在对照/基线血浆中检测不到心肌肌钙蛋白(n=6),但在ISO处理的大鼠血浆中发现其为63pg/ml(n=4)(图8a)。虽然肌钙蛋白水平显著增加,但它们没有预期的那么高,因为在ISO给药后24-48小时获得ISO后血浆样品。到这时,预计大部分循环肌钙蛋白将从血液中清除。皮质酮的血浆浓度如图8b所示。与ISO给药预期的基线水平(113.5ng/ml,n=5)相比,ISO处理的大鼠(34.1ng/ml,n=6)中皮质酮的血浆水平显著降低。
18F-FGA,99mTc-Sestamibi和18F-FDG在ISO诱导的心肌损伤中的积累
在用ISO处理之前和连续两天的ISO处理之后,用18F-FGA对大鼠成像。结果显示在图9中。我们发现在正常(基线)心肌组织中的摄取可忽略不计,但ISO处理的大鼠的1小时图像中心脏组织积累了大量注射的18F-FGA。当在注射后4小时重复成像时,心肌组织和非靶组织中的18F-FGA积累之间的对比变得非常明显。在对照和ISO处理的大鼠中,在18F-FGA成像后第2天,通过两种临床使用的显像剂(即99mTc-Sestamibi和18F-FDG)对大鼠进行成像。图10显示了18F-FDG注射后1小时的PET图像,图11显示了99mTc-Sestamibi给药后1小时的SPECT图像。99mTc-Sestamibi-SPECT不能描绘ISO诱导的心肌病理学(图11)。另一方面,18F-FDG-PET显示了在ISO处理的大鼠中18F-FDG的心肌积累减少。基于ROI基的图像分析,对照和ISO处理的大鼠之间18F-FDG摄取的减少约为48%。
18F-FGA不在正常脑中积累并且从正常小鼠的身体中快速清除。
我们在正常健康小鼠(n=8)中注射0.1mCi(50μl)的18F-FGA,并在注射后1小时收集器官用于计数。大脑中的积累小于约0.1%,并且在所有主要器官中积累低于注射剂量的0.5%并且通过肾系统清除。值得注意的是临床使用的脑灌注剂(perfusion agent)99mTc-HMPAO(Ceretec)和18F-FDG在脑中显著积累,这在图像解释中引入了重大问题。
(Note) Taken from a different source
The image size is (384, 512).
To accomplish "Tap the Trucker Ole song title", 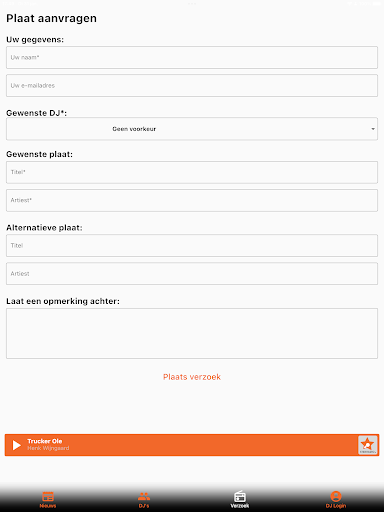I will coord(45,441).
在健康脑组织中积累的快速清除和不存在表明18F-FGA对于明确的梗塞成像的有效性。
在患有永久MCAO的小鼠中18F-FGA定位在梗塞区域中。
在本工作中,发现18F-FGA在由大脑中动脉闭塞(middle cerebral arteryocclusion,MCAO)产生的脑中风小鼠模型的脑中积累。为了测试18F-FGA用于脑中梗塞成像,我们采用了永久性MCAO的小鼠模型。在MCAO手术2小时后进行PET。注射(i.v.)约1mCi的18F-FGA,并且在注射1小时后获得20分钟的图像。同侧显示18F-FGA积累的中心区域,但该核心区域周围的灌注显著减少;对侧显示完全相反的情况(图12,顶部)。我们还在18F-FGA注射2小时后对切除的脑进行了1天MCAO后成像。切除的脑的该图像清楚地显示在同侧的积累比对侧更高(图12,底部)。
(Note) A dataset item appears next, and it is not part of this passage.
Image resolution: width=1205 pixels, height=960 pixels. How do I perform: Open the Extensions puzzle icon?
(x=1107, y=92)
图13中显示了18F-FGA定位在由脑中风引起的坏死中的进一步证据。18F-FGA在大脑中动脉闭塞(左列)的小鼠模型中的同侧大脑半球的中风区域中积累。HMPAO/SPECT的相应灌注图像显示中风区域的摄取不足,但对侧大脑半球正常摄取(中列)。尸检时的TTC染色的脑切片(右列)显示由箭头指示的中风区域。
用于从18F-FDG制备18F-FGA和评估产品质量的方法和一套试剂盒说明的实例如下所示。用于制备、使用和分析18F-FGA产品的本公开的实施方案不旨在限于以下实施例中所示的过程和说明书。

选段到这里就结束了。